Russian long-range bombers struck a crowded shopping mall in Ukraine's central city of Kremenchuk with a missile on Monday, raising fears of what President Volodymyr Zelenskyy called an "unimaginable" number of victims in "one of the most daring terrorist attacks in European history."

Zelenskky said that many of the more than 1,000 afternoon shoppers and staff inside the mall managed to escape. Giant plumes of black smoke, dust and orange flames emanated from the wreckage, with emergency crews rushing in to search broken metal and concrete for victims and put out fires. Onlookers watched in distress at the sight of how an everyday activity such as shopping could turn into a horror.

The casualty figures were changing as rescuers searched the smoldering rubble into early Tuesday. Ukraine's emergency services reported late Monday that at least 16 people were dead and about 60 wounded.

 
 

Soldiers worked into the night to lug sheets of twisted metal and broken concrete, as one drilled into what remained of the shopping center's roof. Drones whirred above, clouds of dark smoke still emanating from the ruins several hours after the fire had been put out.

"We are working to dismantle the construction so that it is possible to get machinery in there since the metal elements are very heavy and big, and disassembling them by hand is impossible," said Volodymyr Hychkan, an emergency services official.

A view of a shopping mall hit by a Russian missile strike in Kremenchuk, in Poltava region, Ukraine, June 27, 2022. STATE EMERGENCY SERVICE OF UKRAINE VIA REUTERS

At Ukraine's request, the U.N. Security Council scheduled an emergency meeting in New York on Tuesday to discuss the attack.

In the first Russian government comment on the missile strike, the country's first deputy permanent representative to the United Nations, Dmitry Polyansky, alleged multiple inconsistencies that he didn't specify, claiming on Twitter that the incident was a provocation by Ukraine.
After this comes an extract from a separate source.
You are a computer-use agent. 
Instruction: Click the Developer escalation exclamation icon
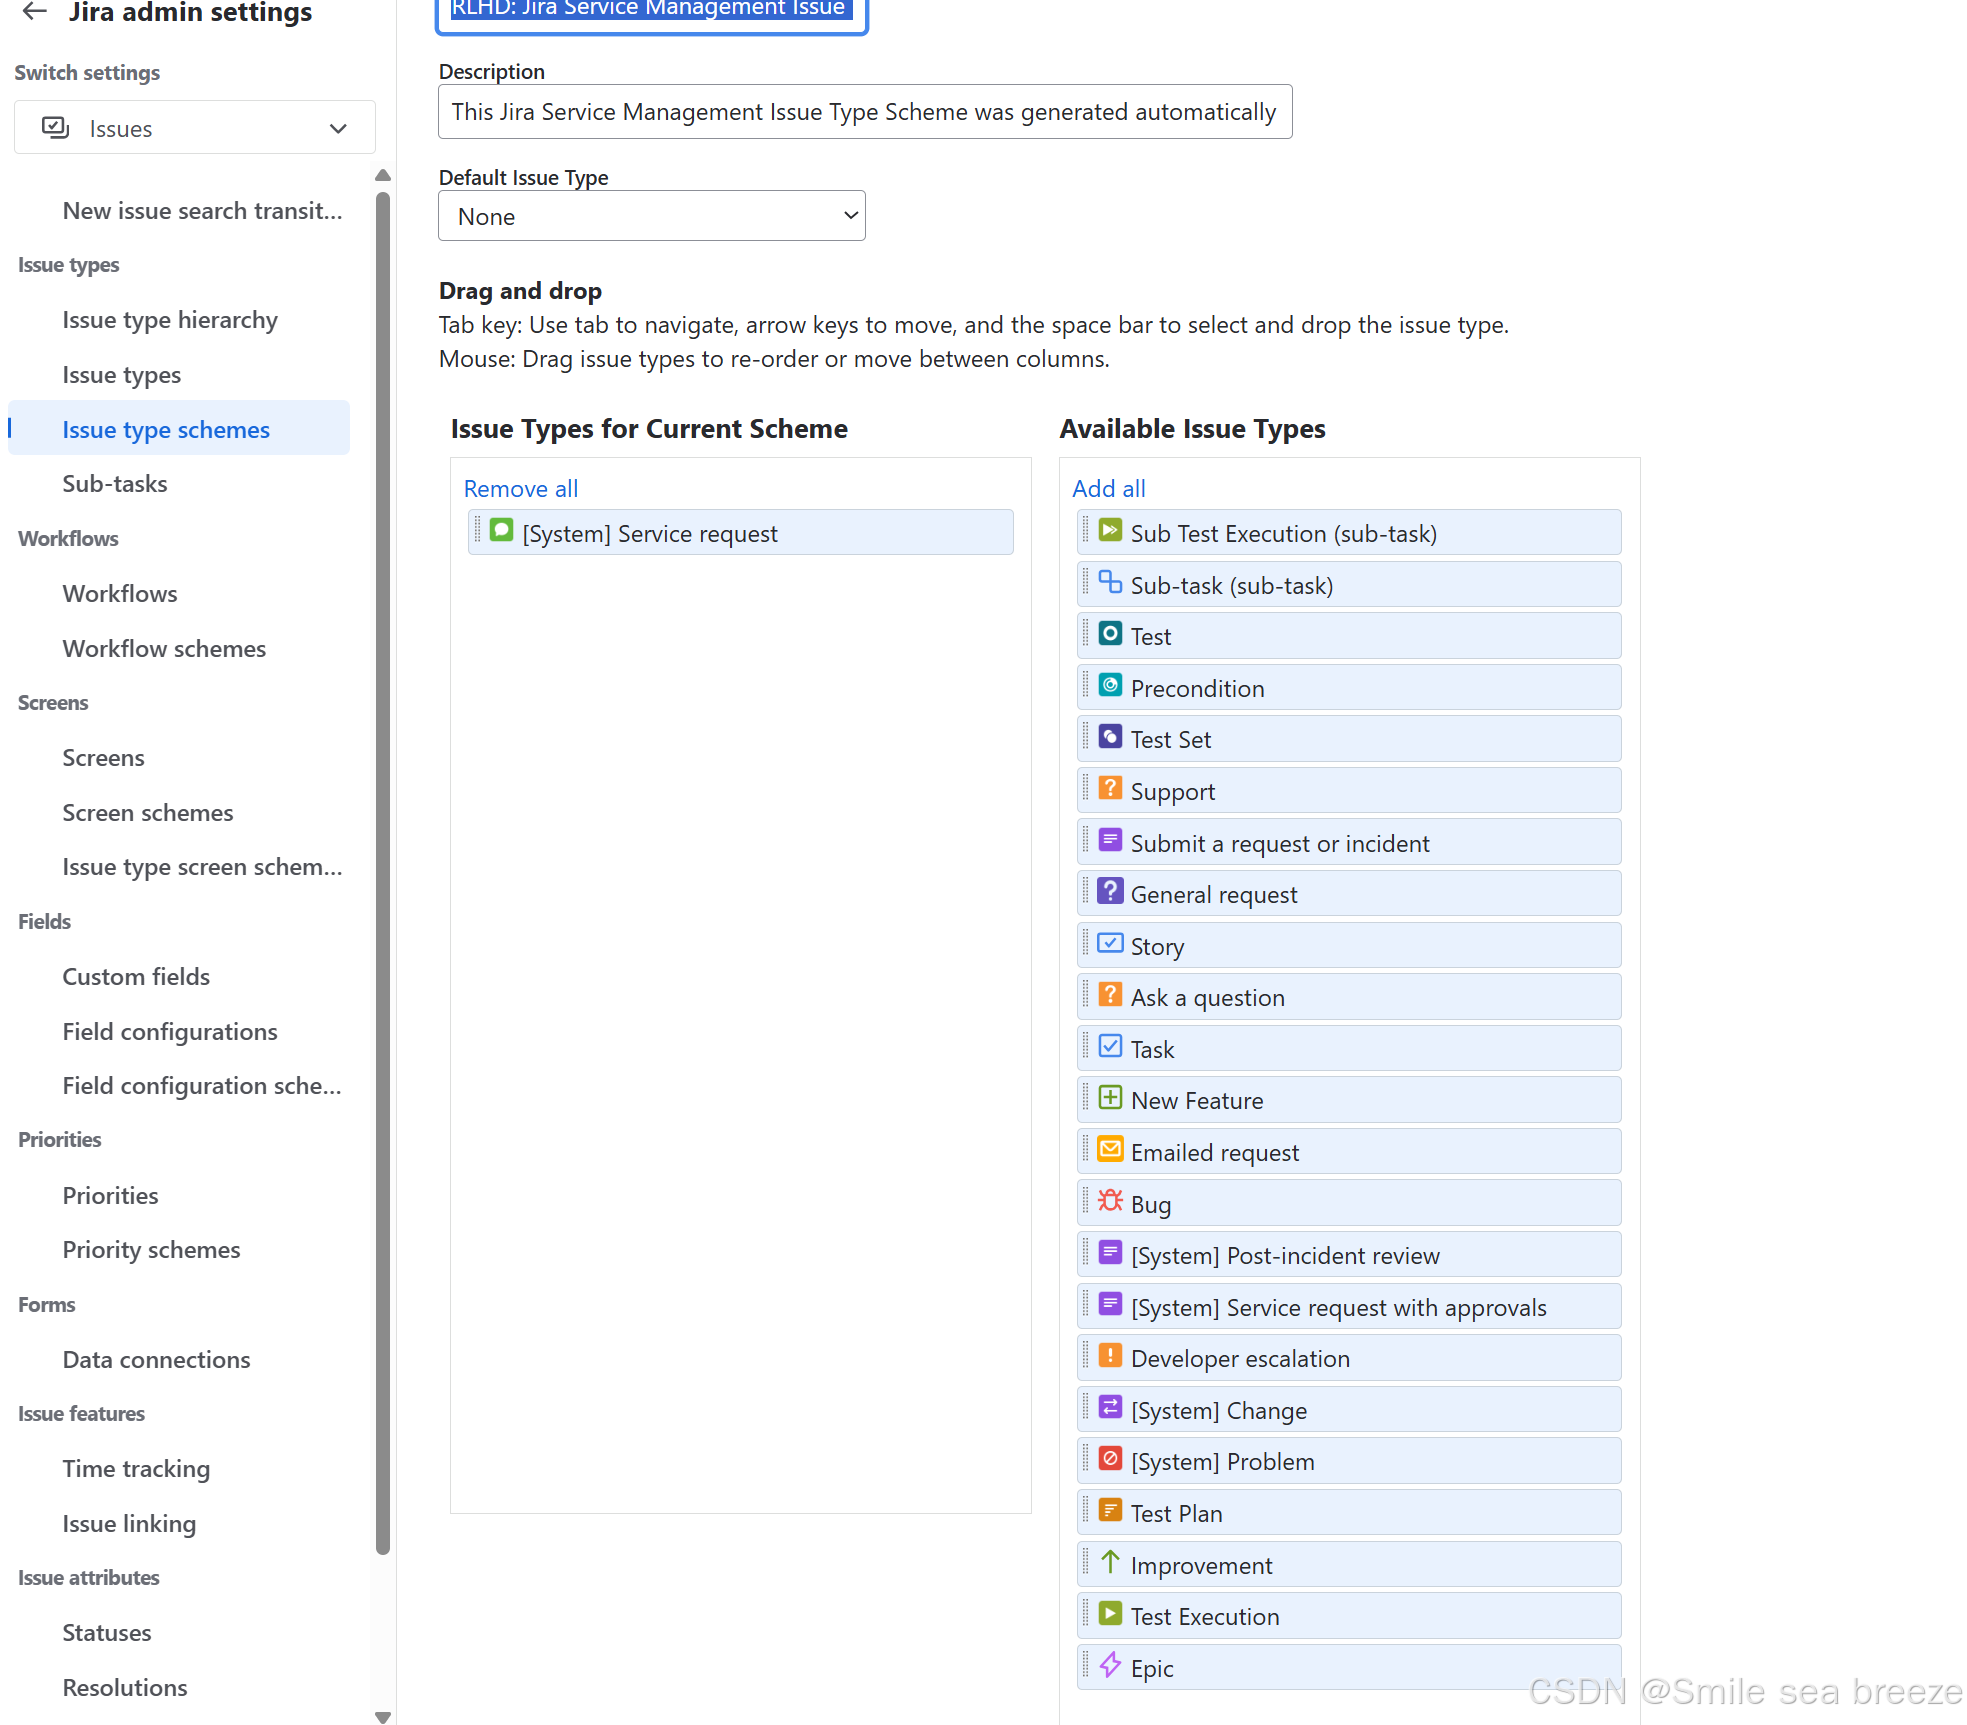coord(1110,1356)
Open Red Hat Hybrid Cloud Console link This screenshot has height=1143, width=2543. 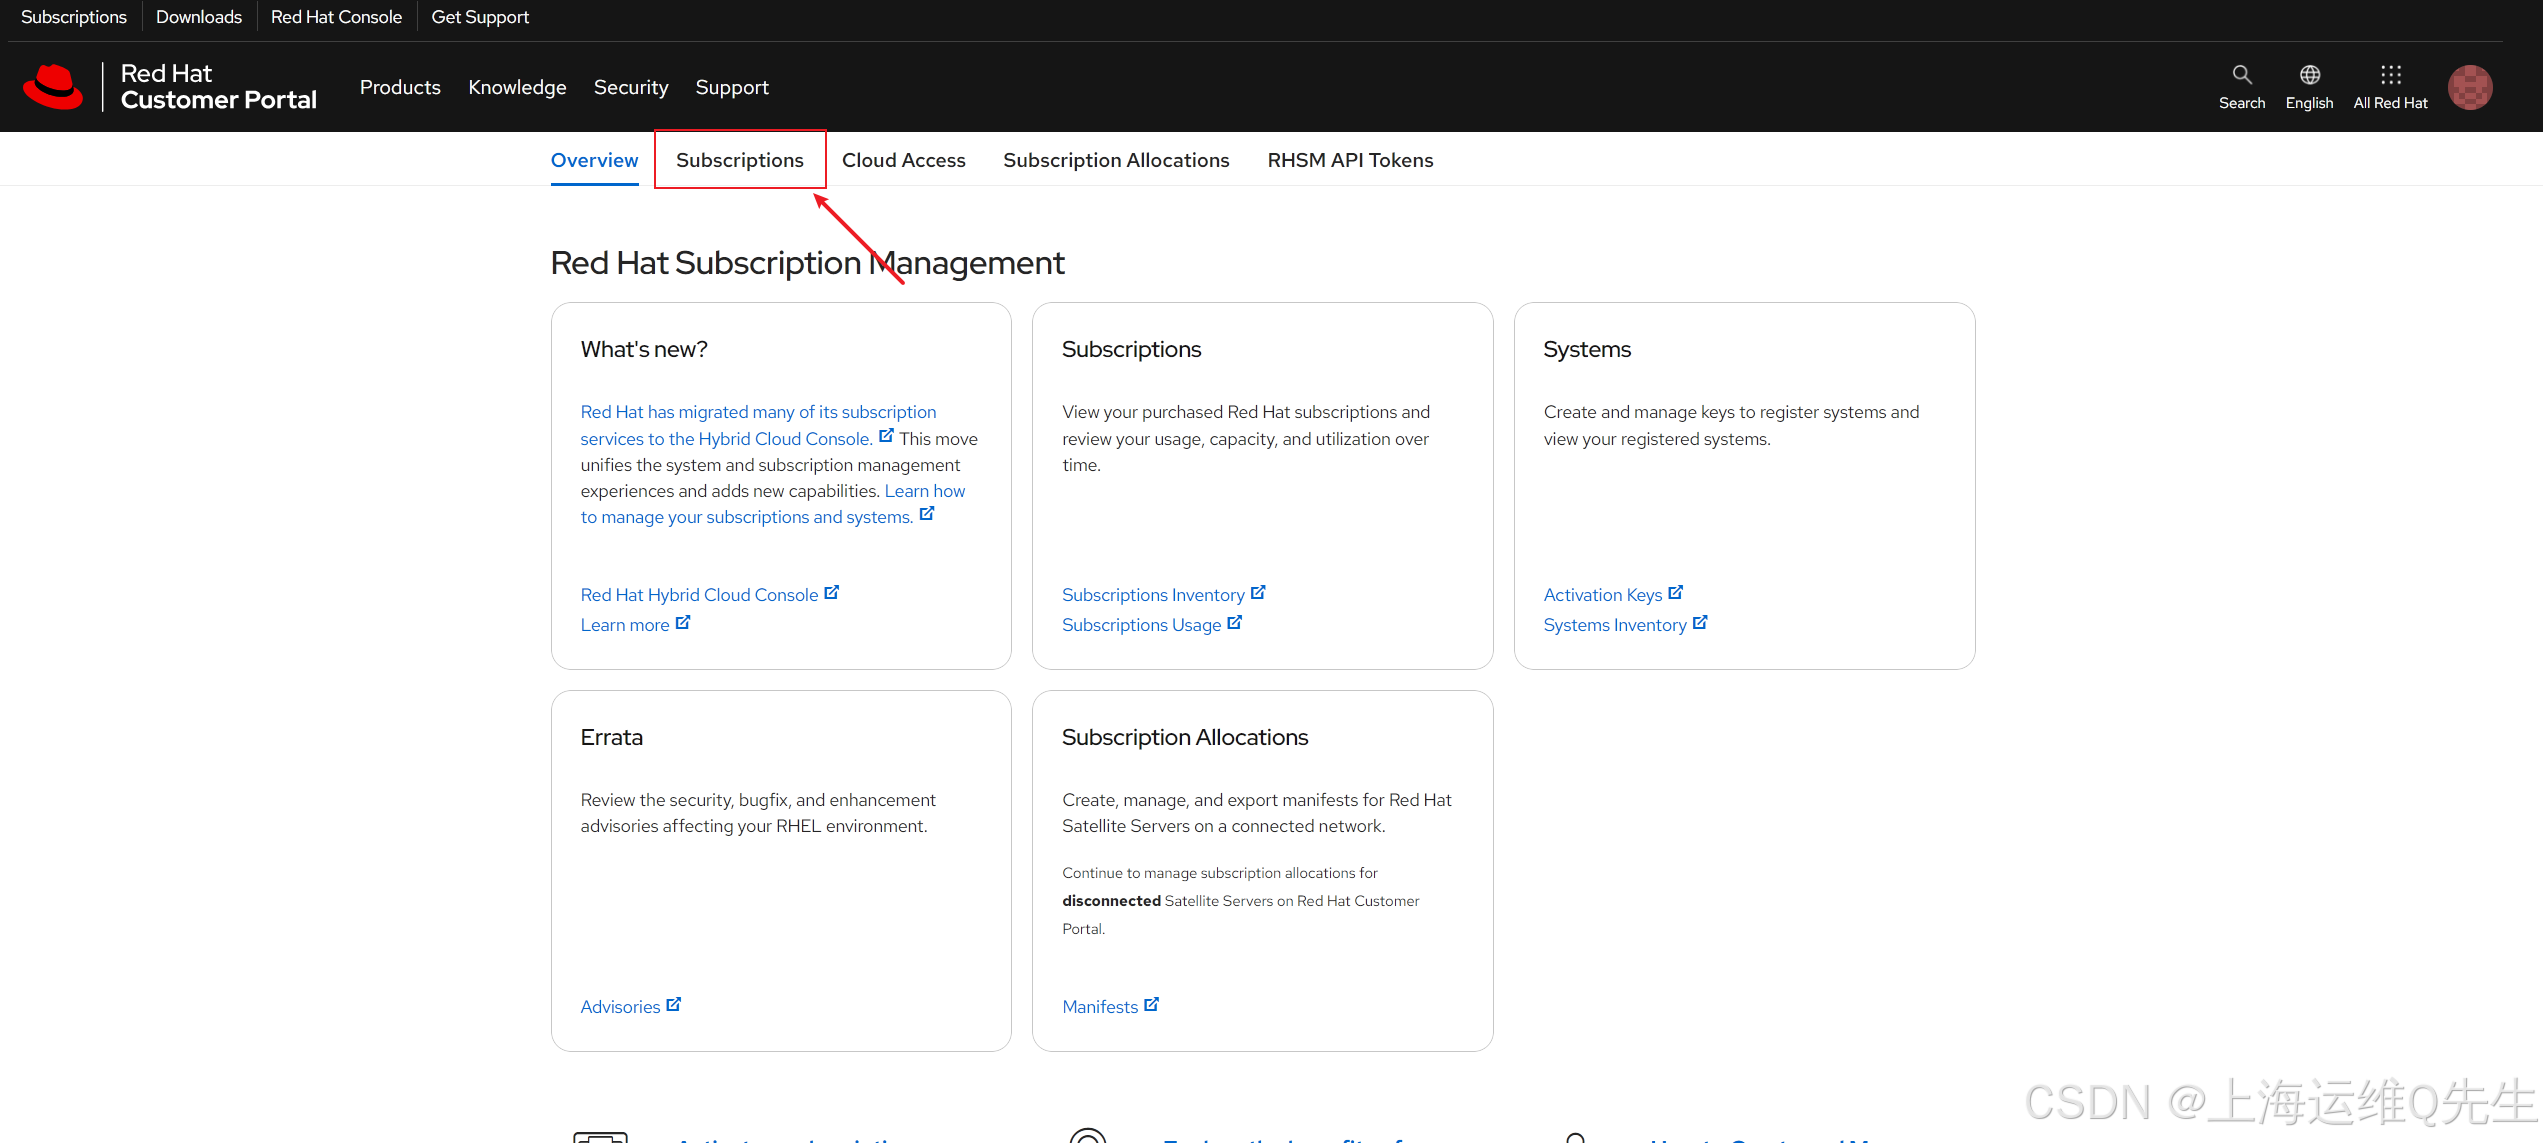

Russia has repeatedly denied it targets civilian infrastructure, even though Russian attacks have hit other shopping malls, theaters, hospitals, kindergartens and apartment buildings.

The strike unfolded as the leaders of the world's major economies get ready to pursue new sanctions on Russia, including a price cap on oil and higher tariffs on goods. Meanwhile, the U.S. prepared to announce the purchase of an advanced surface-to-air missile system for Kyiv, and NATO planned to increase the size of its rapid-reaction forces nearly eightfold to 300,000 troops.

Zelenskyy said the target presented "no threat to the Russian army" and had "no strategic value." He accused Russia of sabotaging "people's attempts to live a normal life, which make the occupiers so angry."

The Ukrainian military said the shopping center was hit by missiles fired by Russian Tu-22M3 long-range bombers from the skies over Russia's western Kursk region.

The secretary of Ukraine's National Security and Defense Council, Oleksiy Danilov, said that one missile hit the shopping center and another struck a sports arena in Kremenchuk.

The Russian strike carried echoes of attacks earlier in the war that caused large numbers of civilian casualties — such as one in March on a Mariupol theater where many civilians had holed up, killing an estimated 600, and another in April on a train station in eastern Kramatorsk that left at least 59 people dead.

"Russia continues to take out its impotence on ordinary civilians. It is useless to hope for decency and humanity on its part," Zelenskyy said.

Mayor Vitaliy Maletskiy wrote on Facebook that the attack "hit a very crowded area, which is 100% certain not to have any links to the armed forces."

The attack happened as Russia was mounting an all-out assault on the last Ukrainian stronghold in eastern Ukraine's Luhansk province, "pouring fire" on the city of Lysychansk from the ground and air, according to the local governor.

Russian forces appeared to step up an offensive centering on trying to wrest the eastern Donbas region from Ukraine after forcing government troops out of the neighboring city of Sievierodonetsk in recent days.

Western leaders, meanwhile, pledged steadfast and continued support for Kyiv. NATO will agree to deliver further military support to Ukraine — including secure communication and anti-drone systems — when its leaders convene in Spain for a summit, according to the military alliance's secretary-general, Jens Stoltenberg.